Derrick Summers To Do 11 Months, 29 Days In Slaying

  • Tuesday, March 12, 2002

Criminal Court Judge Doug Meyer gave Derrick Blake Summers a maximum 6-year sentence, but only 11 months and 29 days is active time.

He will be on supervised probation the remainder of the term, the judge said at a sentencing hearing on Tuesday morning.

A jury on Jan. 31 found Summers guilty of voluntary manslaughter in the Sept. 30, 2000, shooting of 42-year-old James Edward Gurley.

The state had been seeking a first-degree murder conviction, which carries life in prison.

The defense argued it was a case of self-defense.

Gurley died 42 days after being shot in the chest at the corner of Orchard Knob Avenue and 14th Street.

At the sentencing hearing, the sister of the victim testified that Summers and his father came to the Gurley residence several days after the shooting and said they were supposed to take away some items. She said she did not know who they were at the time, but she said she did not allow them to take anything.

She said they told her they were from Georgia, but she said they had a Tennessee tag.

The sister said Summers should get the maximum sentence.

Prosecutor Rodney Strong had told the jury that the pair had a confrontation earlier in the day. He said Summers "was still mad at him about the earlier incident" when they ran into each other just after midnight.

The prosecutor said Gurley had gone out to buy cocaine and Summers had made a disparaging remark about his girlfriend, Cynthia Beard. He said Gurley pulled a knife, but that Harold Jackson Sr. had intervened.

Defense attorney Jeffery Schaarschmidt said Summers "knew that Gurley had a propensity for violence."

He said Summers took a roundabout way to visit his girlfriend and baby on his bicycle, but still ran into Gurley and Ms. Beard.

He said Gurley swung a stick at Summers and that Summers fired as Gurley swung at him a second time.

The attorney said if Summers had wanted to kill Gurley he could have pumped numerous shots into him as he lay on the street after Summers had returned to retrieve his weapon.

He said that Summers ran home and "cried his eyes out for over two hours."

Ms. Beard testified that Summers had made an ugly remark toward her when they had gone out to buy drugs. She told of Jackson intervening after Gurley pulled the knife. She said Gurley was already mad because someone had run off with some money he had intended to use to buy crack cocaine.

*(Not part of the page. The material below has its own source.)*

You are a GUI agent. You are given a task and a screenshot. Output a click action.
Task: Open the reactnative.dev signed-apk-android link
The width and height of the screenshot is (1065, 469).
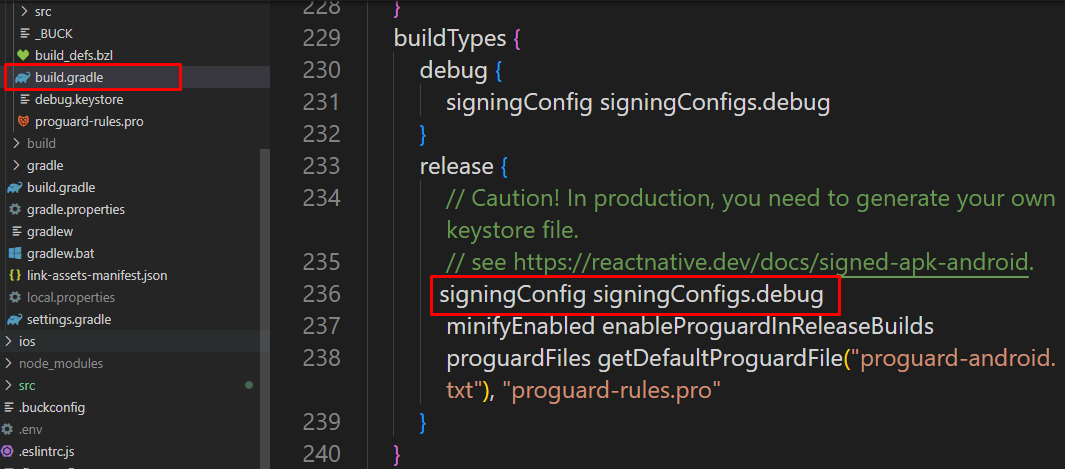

She said they were on foot headed to a Conoco to buy beer when they ran into Summers. She said Summers fired a shot as Gurley swung the stick.

She said Summers said, "I told you I was going to get you."

Ms. Beard said she went into Arcade Printing to get help and when she came back she saw Summers going back to get the gun.

Ms. Beard was in workhouse garb because she is serving a term for burglary and theft. She said she has three prior cases of prostitution as well as theft, passing worthless checks and other charges.